The input Block Start

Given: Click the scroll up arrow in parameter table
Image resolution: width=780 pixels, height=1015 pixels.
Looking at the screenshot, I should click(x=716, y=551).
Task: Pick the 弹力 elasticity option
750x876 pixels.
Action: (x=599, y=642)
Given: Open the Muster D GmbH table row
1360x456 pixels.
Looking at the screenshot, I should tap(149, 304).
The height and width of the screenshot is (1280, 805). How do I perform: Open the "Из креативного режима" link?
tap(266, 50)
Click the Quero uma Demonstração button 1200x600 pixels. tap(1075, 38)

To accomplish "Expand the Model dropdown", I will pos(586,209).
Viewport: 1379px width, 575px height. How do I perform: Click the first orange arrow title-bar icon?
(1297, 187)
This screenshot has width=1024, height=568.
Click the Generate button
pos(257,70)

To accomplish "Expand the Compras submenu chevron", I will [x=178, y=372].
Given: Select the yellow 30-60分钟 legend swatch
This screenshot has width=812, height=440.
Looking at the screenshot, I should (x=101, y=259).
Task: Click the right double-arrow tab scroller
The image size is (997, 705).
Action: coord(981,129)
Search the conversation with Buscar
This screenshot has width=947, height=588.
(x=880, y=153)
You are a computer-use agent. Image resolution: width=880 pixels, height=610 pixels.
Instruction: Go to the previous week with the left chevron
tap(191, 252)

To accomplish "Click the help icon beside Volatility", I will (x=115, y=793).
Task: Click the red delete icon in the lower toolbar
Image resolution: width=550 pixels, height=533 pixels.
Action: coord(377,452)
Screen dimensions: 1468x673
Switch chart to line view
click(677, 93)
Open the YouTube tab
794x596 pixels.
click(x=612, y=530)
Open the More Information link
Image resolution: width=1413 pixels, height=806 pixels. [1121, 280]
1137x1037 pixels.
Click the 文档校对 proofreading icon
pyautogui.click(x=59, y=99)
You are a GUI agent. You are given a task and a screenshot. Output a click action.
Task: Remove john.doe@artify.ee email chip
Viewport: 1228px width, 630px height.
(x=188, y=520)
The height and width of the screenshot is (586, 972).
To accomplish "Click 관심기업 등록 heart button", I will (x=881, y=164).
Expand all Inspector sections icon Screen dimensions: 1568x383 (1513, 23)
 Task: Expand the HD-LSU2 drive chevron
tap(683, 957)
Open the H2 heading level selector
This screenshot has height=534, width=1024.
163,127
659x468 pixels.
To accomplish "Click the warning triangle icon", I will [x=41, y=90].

The input Block End

■ Work request
Could you reproduce every entry above exactly as written?

■ Exercise answer
Given: Click the scroll up arrow in parameter table
Image resolution: width=780 pixels, height=1015 pixels.
Looking at the screenshot, I should click(x=716, y=551).
Task: Pick the 弹力 elasticity option
750x876 pixels.
Action: (x=599, y=642)
Given: Open the Muster D GmbH table row
1360x456 pixels.
Looking at the screenshot, I should tap(149, 304).
The height and width of the screenshot is (1280, 805). How do I perform: Open the "Из креативного режима" link?
tap(266, 50)
Click the Quero uma Demonstração button 1200x600 pixels. tap(1075, 38)

To accomplish "Expand the Model dropdown", I will pos(586,209).
Viewport: 1379px width, 575px height. How do I perform: Click the first orange arrow title-bar icon?
(1297, 187)
This screenshot has width=1024, height=568.
Click the Generate button
pos(257,70)

To accomplish "Expand the Compras submenu chevron", I will [x=178, y=372].
Given: Select the yellow 30-60分钟 legend swatch
This screenshot has width=812, height=440.
Looking at the screenshot, I should (x=101, y=259).
Task: Click the right double-arrow tab scroller
The image size is (997, 705).
Action: coord(981,129)
Search the conversation with Buscar
This screenshot has width=947, height=588.
(x=880, y=153)
You are a computer-use agent. Image resolution: width=880 pixels, height=610 pixels.
Instruction: Go to the previous week with the left chevron
tap(191, 252)

To accomplish "Click the help icon beside Volatility", I will (x=115, y=793).
Task: Click the red delete icon in the lower toolbar
Image resolution: width=550 pixels, height=533 pixels.
Action: coord(377,452)
Screen dimensions: 1468x673
Switch chart to line view
click(677, 93)
Open the YouTube tab
794x596 pixels.
click(x=612, y=530)
Open the More Information link
Image resolution: width=1413 pixels, height=806 pixels. [1121, 280]
1137x1037 pixels.
Click the 文档校对 proofreading icon
pyautogui.click(x=59, y=99)
You are a GUI agent. You are given a task and a screenshot. Output a click action.
Task: Remove john.doe@artify.ee email chip
Viewport: 1228px width, 630px height.
(x=188, y=520)
The height and width of the screenshot is (586, 972).
To accomplish "Click 관심기업 등록 heart button", I will (x=881, y=164).
Expand all Inspector sections icon Screen dimensions: 1568x383 (1513, 23)
 Task: Expand the HD-LSU2 drive chevron
tap(683, 957)
Open the H2 heading level selector
This screenshot has height=534, width=1024.
163,127
659x468 pixels.
To accomplish "Click the warning triangle icon", I will [x=41, y=90].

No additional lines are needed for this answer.